DSSSL is one of the great frustrations of the SGML world. On the one hand, it is the eagerly-awaited result of years of work, which finally seems to have produced a genuinely useful model of multi-lingual text transformation and formatting (Figure 1). On the other hand, its very complexity and completeness means that

In addition, the style of the language used for writing specifications (more or less, but not exactly, Scheme) has had an unfortunate off-putting effect on those more used to Omnimark or C++.

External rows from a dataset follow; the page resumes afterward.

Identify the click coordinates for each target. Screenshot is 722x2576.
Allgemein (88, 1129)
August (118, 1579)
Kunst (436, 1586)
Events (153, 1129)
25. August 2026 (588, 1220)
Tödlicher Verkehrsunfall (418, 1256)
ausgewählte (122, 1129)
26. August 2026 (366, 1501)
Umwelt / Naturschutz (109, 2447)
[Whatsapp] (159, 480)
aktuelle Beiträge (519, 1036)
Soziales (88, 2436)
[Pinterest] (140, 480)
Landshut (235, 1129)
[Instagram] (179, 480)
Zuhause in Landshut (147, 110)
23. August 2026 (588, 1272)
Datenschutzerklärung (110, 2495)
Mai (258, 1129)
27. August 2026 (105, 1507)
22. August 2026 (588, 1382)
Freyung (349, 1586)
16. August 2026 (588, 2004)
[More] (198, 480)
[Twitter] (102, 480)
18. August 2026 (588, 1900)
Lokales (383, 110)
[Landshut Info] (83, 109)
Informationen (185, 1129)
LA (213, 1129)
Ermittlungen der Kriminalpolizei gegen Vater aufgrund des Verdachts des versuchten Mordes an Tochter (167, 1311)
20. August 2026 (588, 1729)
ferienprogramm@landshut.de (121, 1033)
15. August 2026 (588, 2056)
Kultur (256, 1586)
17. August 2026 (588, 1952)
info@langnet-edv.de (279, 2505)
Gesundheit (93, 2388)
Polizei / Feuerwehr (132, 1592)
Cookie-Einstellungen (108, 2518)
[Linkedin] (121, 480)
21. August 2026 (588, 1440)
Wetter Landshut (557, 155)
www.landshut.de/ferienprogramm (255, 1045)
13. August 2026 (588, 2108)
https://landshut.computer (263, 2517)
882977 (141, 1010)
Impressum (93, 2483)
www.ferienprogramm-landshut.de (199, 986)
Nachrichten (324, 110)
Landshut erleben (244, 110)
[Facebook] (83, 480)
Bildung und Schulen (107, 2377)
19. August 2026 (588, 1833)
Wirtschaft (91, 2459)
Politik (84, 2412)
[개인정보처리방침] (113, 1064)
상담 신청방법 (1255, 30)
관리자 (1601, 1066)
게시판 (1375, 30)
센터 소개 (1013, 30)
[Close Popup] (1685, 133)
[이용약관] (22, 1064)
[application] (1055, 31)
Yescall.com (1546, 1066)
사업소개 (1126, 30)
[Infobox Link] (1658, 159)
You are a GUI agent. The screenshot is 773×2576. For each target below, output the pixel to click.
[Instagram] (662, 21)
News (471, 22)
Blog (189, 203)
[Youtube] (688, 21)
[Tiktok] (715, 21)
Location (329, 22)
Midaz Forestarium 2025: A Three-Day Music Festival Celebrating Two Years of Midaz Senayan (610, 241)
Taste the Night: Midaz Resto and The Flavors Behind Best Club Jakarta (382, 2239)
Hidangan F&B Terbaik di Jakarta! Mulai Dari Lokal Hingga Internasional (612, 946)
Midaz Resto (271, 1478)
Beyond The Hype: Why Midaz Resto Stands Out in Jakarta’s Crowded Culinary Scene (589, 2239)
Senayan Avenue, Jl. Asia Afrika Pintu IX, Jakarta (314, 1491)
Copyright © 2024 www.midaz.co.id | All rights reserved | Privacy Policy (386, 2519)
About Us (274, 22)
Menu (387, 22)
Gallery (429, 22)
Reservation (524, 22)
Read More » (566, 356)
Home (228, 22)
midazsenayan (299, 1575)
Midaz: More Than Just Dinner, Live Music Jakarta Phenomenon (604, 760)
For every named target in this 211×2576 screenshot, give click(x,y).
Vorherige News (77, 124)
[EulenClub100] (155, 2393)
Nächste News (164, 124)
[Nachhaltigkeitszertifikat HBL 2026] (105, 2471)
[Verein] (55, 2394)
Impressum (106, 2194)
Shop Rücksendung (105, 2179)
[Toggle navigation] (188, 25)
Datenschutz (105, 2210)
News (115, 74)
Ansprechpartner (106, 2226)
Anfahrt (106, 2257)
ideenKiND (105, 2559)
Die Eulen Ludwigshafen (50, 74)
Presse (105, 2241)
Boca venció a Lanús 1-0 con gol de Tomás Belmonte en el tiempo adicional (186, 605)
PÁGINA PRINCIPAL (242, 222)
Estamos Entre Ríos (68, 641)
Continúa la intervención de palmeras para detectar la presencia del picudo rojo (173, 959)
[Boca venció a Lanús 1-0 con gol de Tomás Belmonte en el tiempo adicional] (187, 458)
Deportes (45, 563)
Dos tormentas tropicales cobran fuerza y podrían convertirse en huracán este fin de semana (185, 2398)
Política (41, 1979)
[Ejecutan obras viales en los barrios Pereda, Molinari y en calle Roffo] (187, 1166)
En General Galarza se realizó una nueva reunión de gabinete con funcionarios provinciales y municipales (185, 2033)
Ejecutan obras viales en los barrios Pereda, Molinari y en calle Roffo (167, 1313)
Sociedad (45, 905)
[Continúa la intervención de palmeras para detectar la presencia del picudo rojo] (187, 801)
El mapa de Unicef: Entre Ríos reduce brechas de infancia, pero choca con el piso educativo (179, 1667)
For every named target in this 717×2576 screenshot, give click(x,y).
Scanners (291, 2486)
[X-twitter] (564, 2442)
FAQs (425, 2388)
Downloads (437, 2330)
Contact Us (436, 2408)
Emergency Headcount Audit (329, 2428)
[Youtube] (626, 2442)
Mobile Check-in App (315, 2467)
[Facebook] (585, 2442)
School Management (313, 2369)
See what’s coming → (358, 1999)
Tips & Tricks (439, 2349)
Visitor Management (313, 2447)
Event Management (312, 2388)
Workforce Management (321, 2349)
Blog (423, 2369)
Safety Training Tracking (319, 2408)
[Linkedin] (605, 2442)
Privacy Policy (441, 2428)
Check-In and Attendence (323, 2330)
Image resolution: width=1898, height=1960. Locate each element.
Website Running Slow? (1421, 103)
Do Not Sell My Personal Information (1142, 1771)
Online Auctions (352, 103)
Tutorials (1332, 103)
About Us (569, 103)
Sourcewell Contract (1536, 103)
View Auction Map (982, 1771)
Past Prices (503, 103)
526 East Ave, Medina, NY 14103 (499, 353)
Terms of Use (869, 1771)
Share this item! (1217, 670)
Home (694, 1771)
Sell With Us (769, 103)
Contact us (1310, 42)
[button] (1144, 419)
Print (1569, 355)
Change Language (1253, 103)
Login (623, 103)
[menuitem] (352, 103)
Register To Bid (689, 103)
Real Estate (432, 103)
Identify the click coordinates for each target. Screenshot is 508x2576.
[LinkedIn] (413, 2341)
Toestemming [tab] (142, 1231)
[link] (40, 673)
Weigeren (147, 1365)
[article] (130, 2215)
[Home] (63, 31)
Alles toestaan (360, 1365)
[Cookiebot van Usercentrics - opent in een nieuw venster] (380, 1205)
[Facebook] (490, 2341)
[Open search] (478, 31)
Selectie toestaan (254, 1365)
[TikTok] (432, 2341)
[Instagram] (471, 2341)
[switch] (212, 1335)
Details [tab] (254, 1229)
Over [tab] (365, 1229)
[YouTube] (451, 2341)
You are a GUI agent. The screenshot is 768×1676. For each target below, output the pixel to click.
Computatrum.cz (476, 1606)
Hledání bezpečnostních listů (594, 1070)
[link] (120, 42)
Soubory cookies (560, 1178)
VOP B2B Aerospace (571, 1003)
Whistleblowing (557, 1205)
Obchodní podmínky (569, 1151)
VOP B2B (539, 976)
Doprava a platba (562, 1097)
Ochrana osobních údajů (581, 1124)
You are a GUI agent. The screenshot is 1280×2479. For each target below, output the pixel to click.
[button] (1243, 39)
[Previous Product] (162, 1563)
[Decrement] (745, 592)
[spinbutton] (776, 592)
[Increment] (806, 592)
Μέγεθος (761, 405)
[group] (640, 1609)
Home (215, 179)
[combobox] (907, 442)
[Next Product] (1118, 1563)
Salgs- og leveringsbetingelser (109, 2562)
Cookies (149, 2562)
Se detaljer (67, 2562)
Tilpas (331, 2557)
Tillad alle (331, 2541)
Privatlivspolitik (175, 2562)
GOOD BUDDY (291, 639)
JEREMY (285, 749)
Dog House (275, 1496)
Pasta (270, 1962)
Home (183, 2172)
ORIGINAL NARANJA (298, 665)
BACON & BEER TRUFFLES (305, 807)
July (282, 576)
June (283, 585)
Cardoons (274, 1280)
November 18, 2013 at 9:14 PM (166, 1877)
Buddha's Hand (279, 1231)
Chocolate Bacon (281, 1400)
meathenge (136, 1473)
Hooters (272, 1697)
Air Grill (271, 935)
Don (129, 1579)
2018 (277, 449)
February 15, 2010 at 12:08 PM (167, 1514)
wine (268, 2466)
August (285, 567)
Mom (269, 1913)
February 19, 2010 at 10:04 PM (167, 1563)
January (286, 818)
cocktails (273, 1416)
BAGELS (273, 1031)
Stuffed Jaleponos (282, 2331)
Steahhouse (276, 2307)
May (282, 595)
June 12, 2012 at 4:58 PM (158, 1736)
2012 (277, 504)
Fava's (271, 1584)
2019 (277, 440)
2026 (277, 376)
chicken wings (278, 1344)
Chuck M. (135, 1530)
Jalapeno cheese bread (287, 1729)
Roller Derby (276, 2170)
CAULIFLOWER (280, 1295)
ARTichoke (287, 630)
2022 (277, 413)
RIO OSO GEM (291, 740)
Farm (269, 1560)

However, the (publicly visible) DSSSL community is slowly developing, thanks in the main part to two things: James Clark's partial implementation, Jade1 , and the considerable effort put by Norm Walsh into DSSSL specifications for formatting documents marked up against the Docbook DTD. The latter effort is targeted at HTML and RTF output, and has effectively demonstrated that the lack of the DSSSL transformation language in Jade is no barrier to very useable.


PIC

Figure 1The DSSSL process

But there is more to Jade than RTF and HTML. What if we need real typesetting, beyond the capabilities of Microsoft? Then we can turn to the TEX backend. This has many advantages

  1. It is free, well-understood, and available for all machines;
  2. It is designed for rule-based batch typesetting;
  3. It is (pretty) good at page makeup, and very good at paragraph makeup;
  4. It understands the full range of typesetting minutiae (hyphenation, fonts, math, etc);
  5. It has a variant (pdfTEX) which produces PDF directly, making it more congruent with modern pre-press;
  6. It is up to date with respect to Unicode (Omega).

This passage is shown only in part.